British prime minister David Cameron announced on Monday that the U.K. will accept up to 20,000 from Syria over the next five years in what he claimed would be a "truly national effort", during a speech in the House of Commons, the BBC reports.

The prime minister was jeered several times by MPs as he presented the plan to help refugees with "head and heart". Cameron said that it was important that "we show solidarity" but also stressed that asylum seekers should be discouraged from making the dangerous journey across the Mediterranean. The prime minister's commitment to take on migrants is notably smaller than plans underway in other countries.

Labour MP Harriet Harman, the temporary leader of the opposition Labour party, questioned Cameron's plan, asking for a clearer explanation of the commitment the government was ready to make. "The crisis is immediate," Harman said. "Does this mean that [the U.K. will accept] just 4,000 this year?"

During his speech, Cameron also made an announcement on national security, revealing that three British nationals who had been plotting an attack on British soil had been killed in airstrikes in Syria. One of the strikes had been authorised by Cameron himself and was carried out by the British Royal Air Force (RAF) using a piloted drone. The other was carried out by the U.S. air force.
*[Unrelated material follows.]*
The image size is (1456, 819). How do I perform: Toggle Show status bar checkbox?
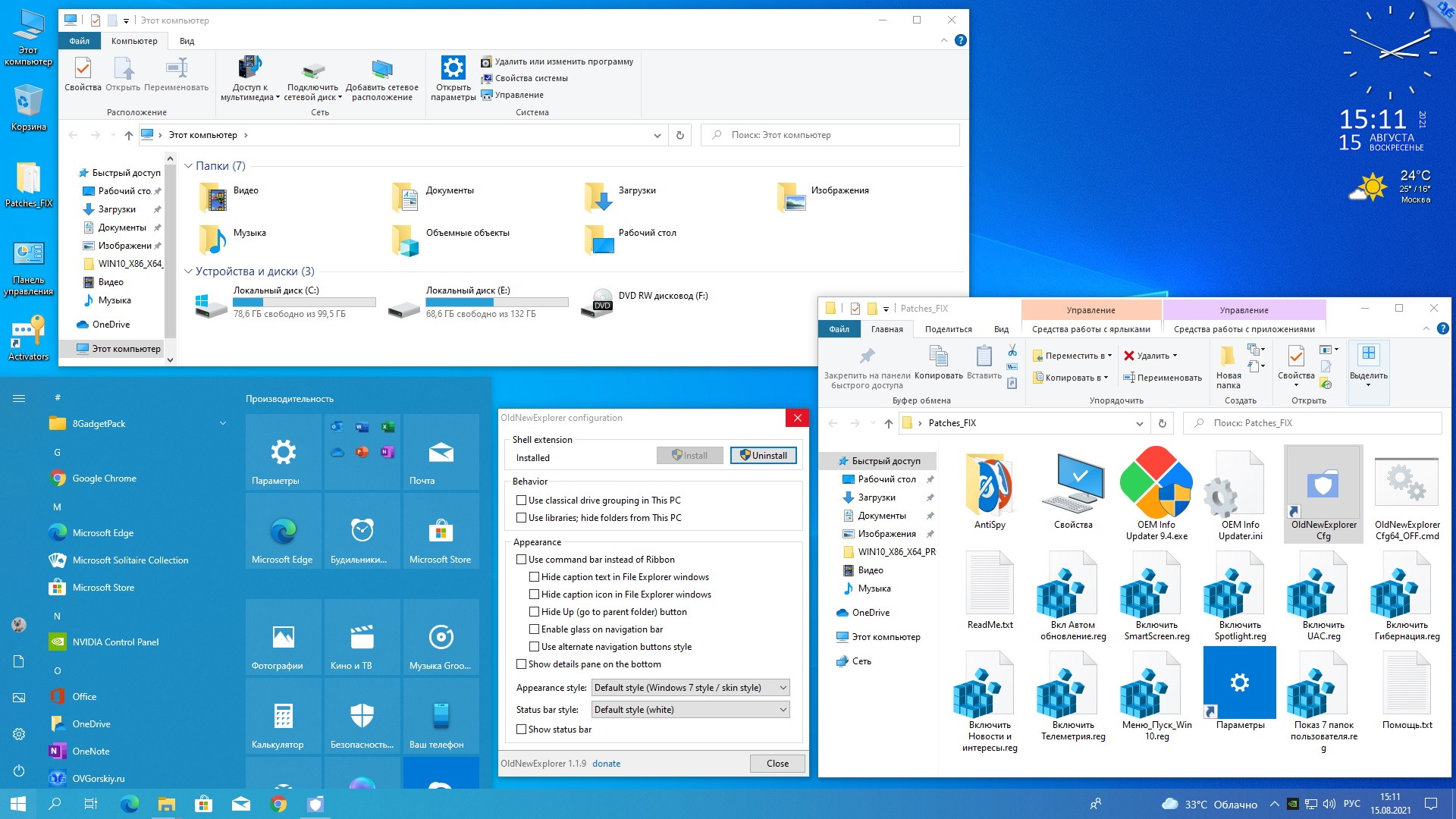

Cameron explained that Britain's intelligence services notified him that Reyaad Khan, Ruhul Amin and Junaid Hussain were affiliated with ISIS and were planning attacks on targets in the West, as well as engaging in recruitment which endangered the safety of UK nationals.

"We were exercising the UK's inherent right to self-defence," Cameron said. "There was clear evidence of the individuals in question planning and directing armed attacks against the UK. These were part of a series of actual and foiled attempts to attack the UK and our allies."

Spanish national daily El País reported on Monday that Spain, France and Germany would bear the brunt of the new migrant flow to Europe, as they will have to accept around 60% of the 120,000 refugees currently staying in Hungary, Greece and Italy, according to European Commission documents seen by the paper.

In his speech on Monday, French president Francois Hollande appeared to allude to a similar arrangement as he pledged that France would be taking on 24,000 of the 120,000 migrants in central or southern Europe over the next two years. "Asylum is a fundamental right enshrined in our constitution," Hollande said in a press conference in Paris as which he presented France's commitment, Le Monde newspaper reports.

German chancellor Angela Merkel said that the "breathtaking" flow of migrants would "change" the country in the next few years, BBC reports. She pledged to speed up asylum procedures and build extra housing after she chaired cross-party talks in Germany over the weekend, during which she agreed to spend an additional 6 billion euros ($6.7 billion) to deal with the influx.